▶
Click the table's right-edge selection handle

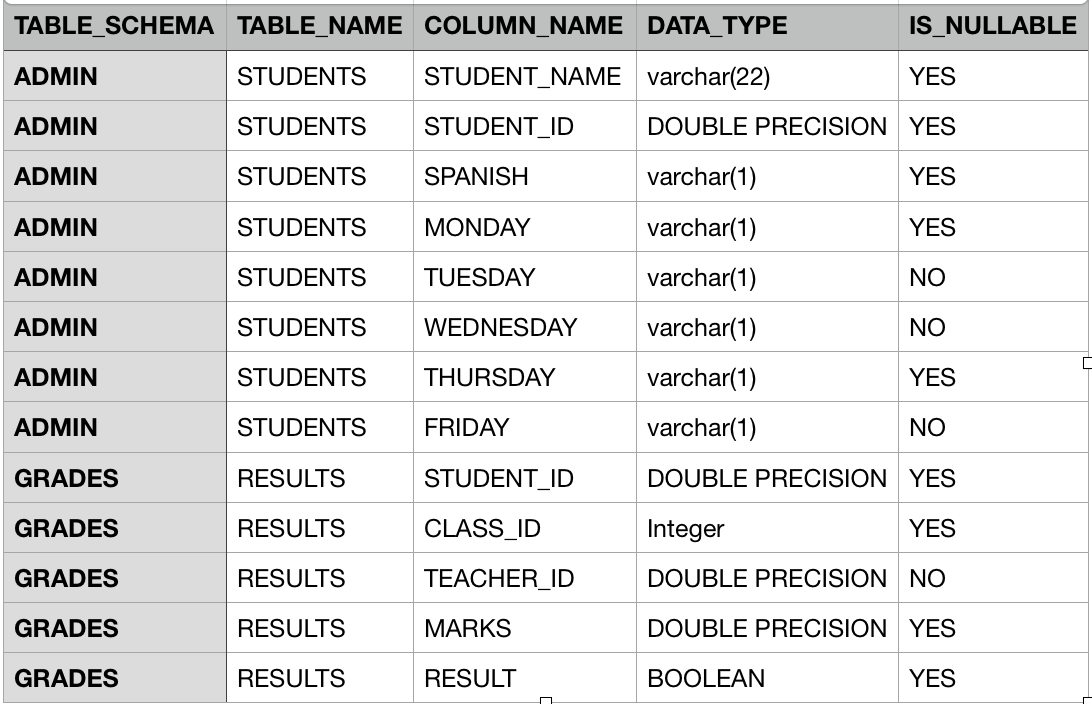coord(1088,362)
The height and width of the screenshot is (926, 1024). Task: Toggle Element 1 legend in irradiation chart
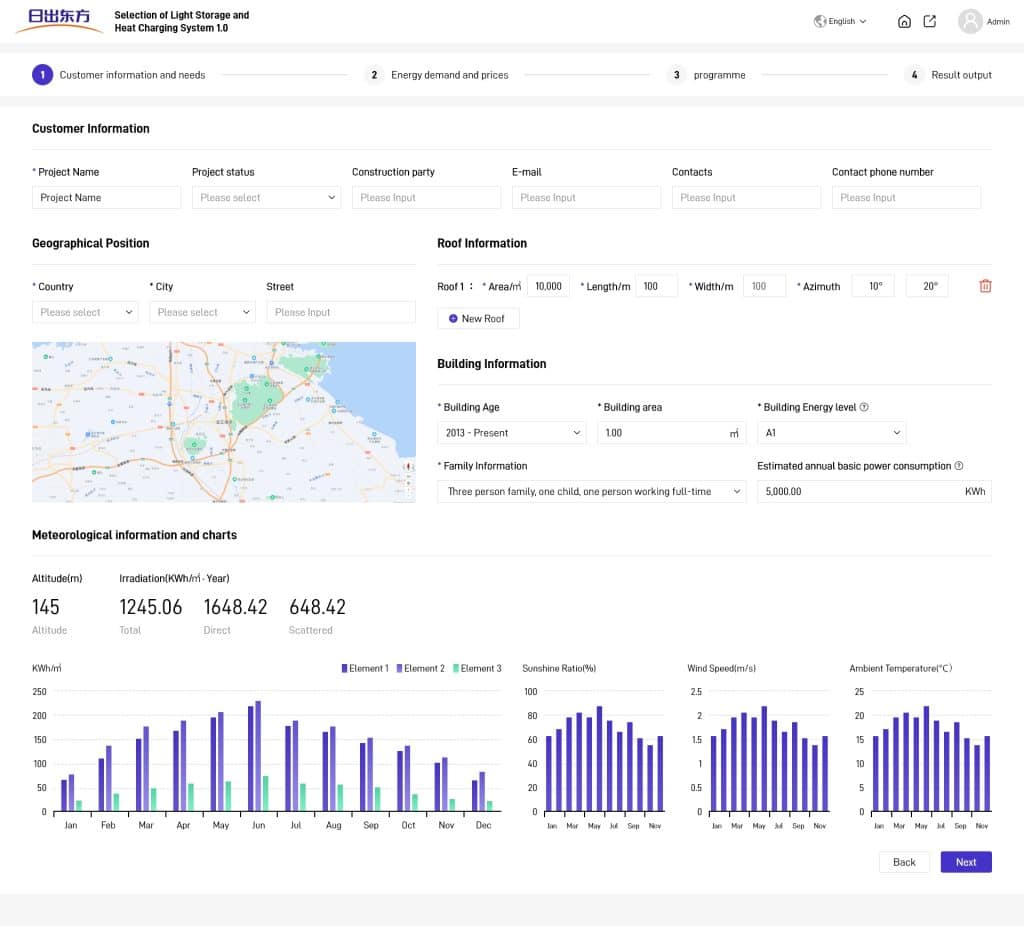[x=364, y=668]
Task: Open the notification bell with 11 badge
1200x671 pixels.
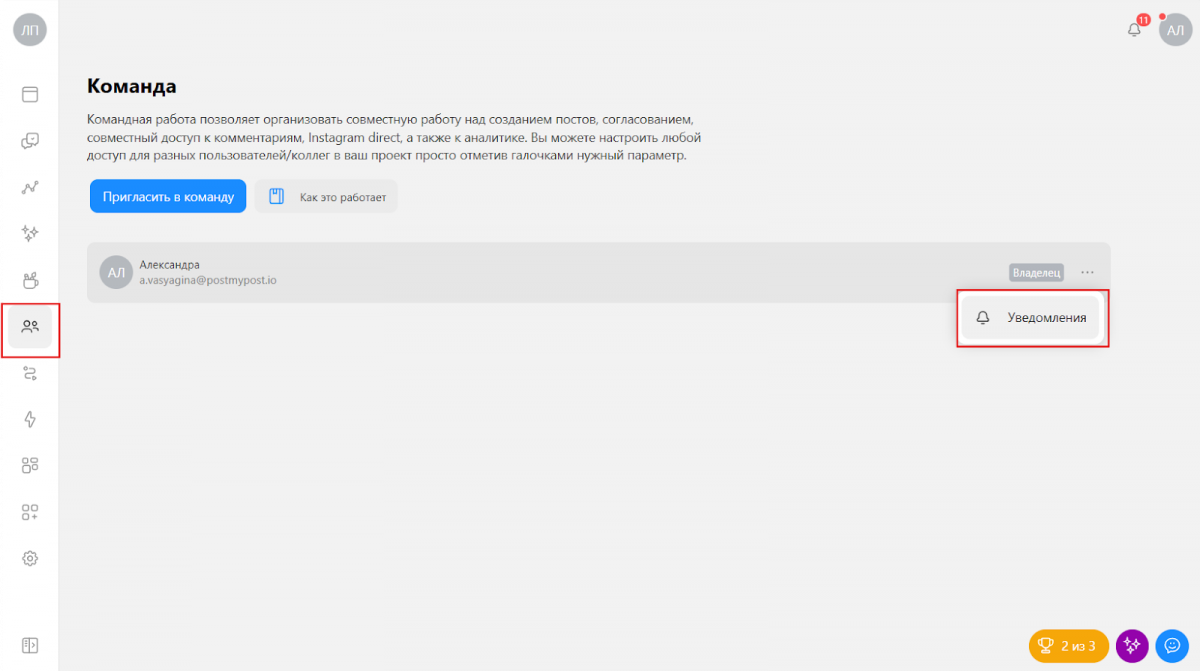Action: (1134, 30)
◀
Every entry, word for word: repeat it, but skip the images.

Click the table's right-edge selection handle

coord(1088,362)
The height and width of the screenshot is (926, 1024). Task: Toggle Element 1 legend in irradiation chart
[x=364, y=668]
Task: Open the notification bell with 11 badge
1200x671 pixels.
Action: (1134, 30)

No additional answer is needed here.